The body in charge of the redevelopment after the 2012 Olympic Games is considering becoming a landlord for up to 4,000 social homes planned for the site.

A senior source close to the situation said the Olympic Park Legacy Company (OPLC), which is to be transformed into a Development Corporation next year, is currently working up plans to keep ownership of the social homes it builds on the site, rather than selling them off to a housing association.

The model is based on the idea of long-term public ownership pioneered by the post-war new towns, and is very different to the way regeneration has been achieved in the last decade.

The source said the organisation aims to fund the development with institutional money which would be attracted to a long-term investment in a stable, well-managed development. It is likely the OPLC would draft in a housing association on a management contract to run the homes to standards set by the OPLC .
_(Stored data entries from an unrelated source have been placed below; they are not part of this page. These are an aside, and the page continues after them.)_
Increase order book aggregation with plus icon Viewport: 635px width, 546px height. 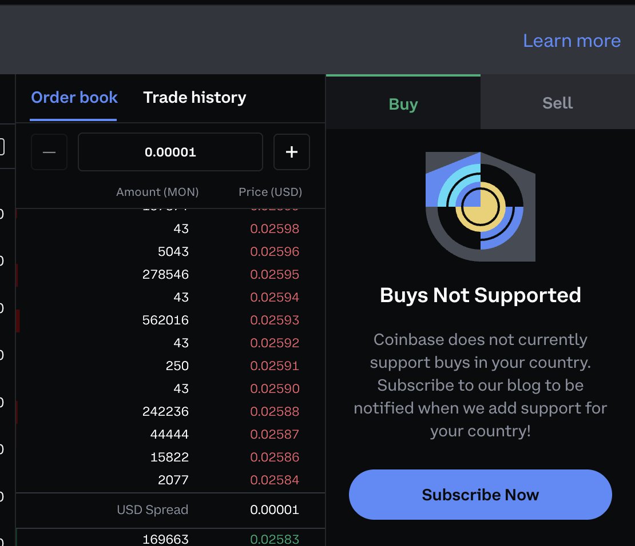pyautogui.click(x=291, y=152)
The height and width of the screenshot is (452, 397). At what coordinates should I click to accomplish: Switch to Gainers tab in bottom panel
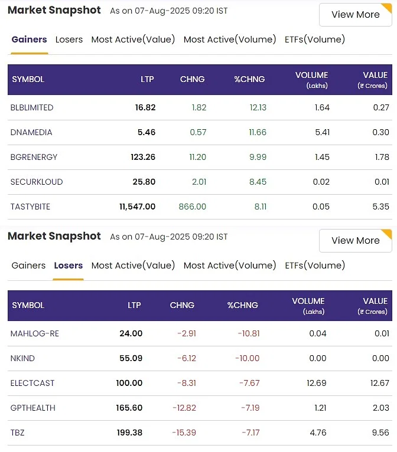pyautogui.click(x=28, y=266)
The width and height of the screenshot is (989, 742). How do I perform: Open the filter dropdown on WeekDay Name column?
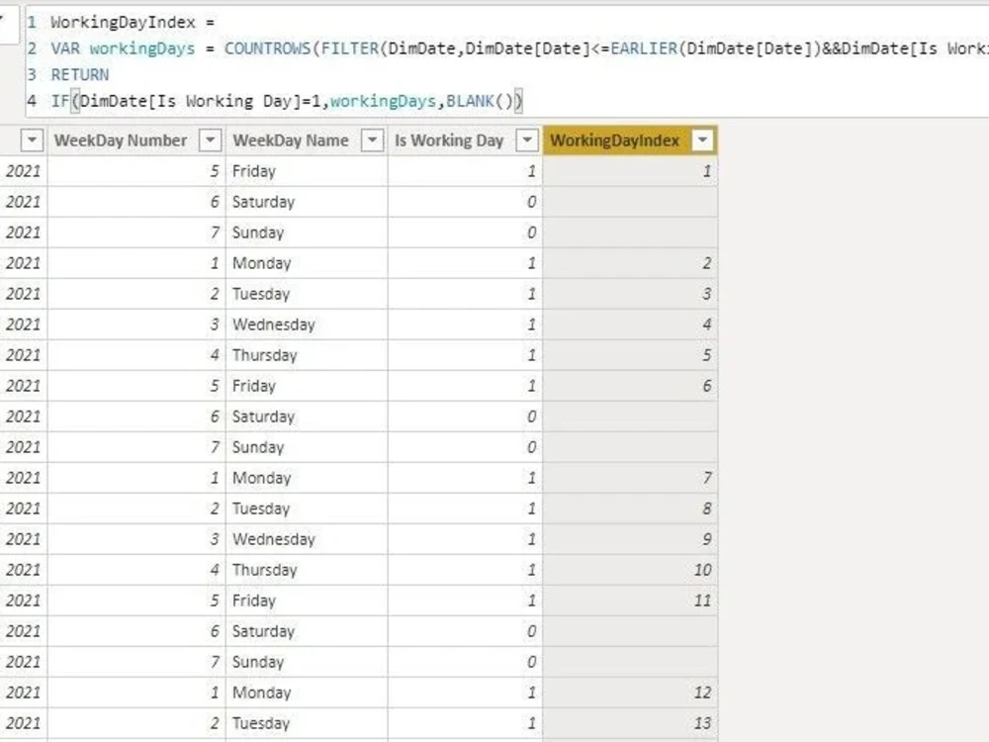point(372,140)
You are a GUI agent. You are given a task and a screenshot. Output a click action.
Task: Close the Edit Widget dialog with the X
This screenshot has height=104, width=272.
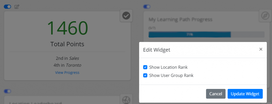tap(261, 49)
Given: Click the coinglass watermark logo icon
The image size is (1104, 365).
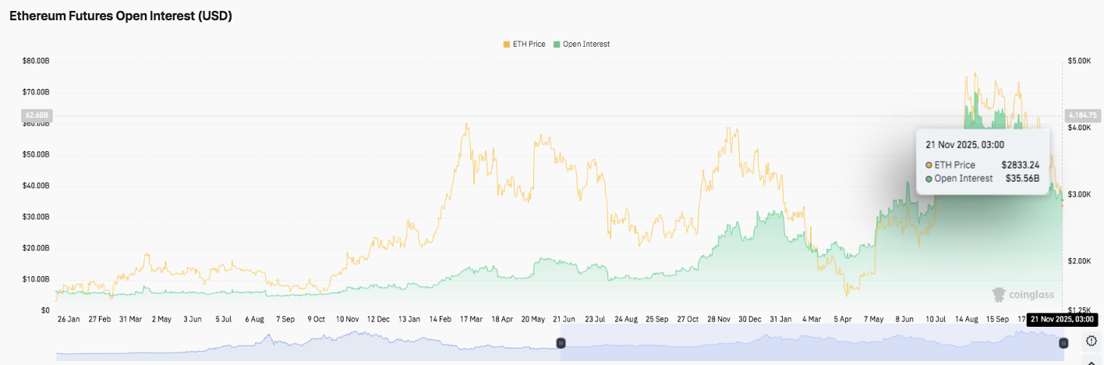Looking at the screenshot, I should point(1000,295).

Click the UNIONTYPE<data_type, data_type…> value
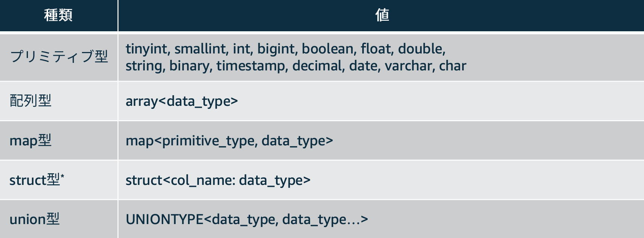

The source said: “It’s a model very much based on the new towns.”

The OPLC is to build 8,000 homes in the Lea Valley in the area surrounding the Olympic Games in the years after 2012. Under the current London plan, half of new homes should be “affordable,” and the body has already said they will primarily be family houses rather than flats, arranged in traditional London street patterns. The source said the body had not yet decided whether it would also keep hold of the freehold ownership for the private homes planned for the site.

The OPLC gained full ownership of the Olympic site last year in a deal with the London Development Agency and the Treasury that wrote off the debt associated with the purchase. The new towns, built from the 1950s onwards, saw the government buy up large tracts of land which were held in perpetuity, eventually realising a large profit for the government 40 years later.

The body will next year gain new town-like powers draw up local plans and make planning decisions when it transforms into a “Mayoral Development Corporation” next year. It yesterday delayed making a recommendation over the future use of the £496m Olympic Stadium after the games, with Tottenham Hotspur and West Ham both bidding to run the arena.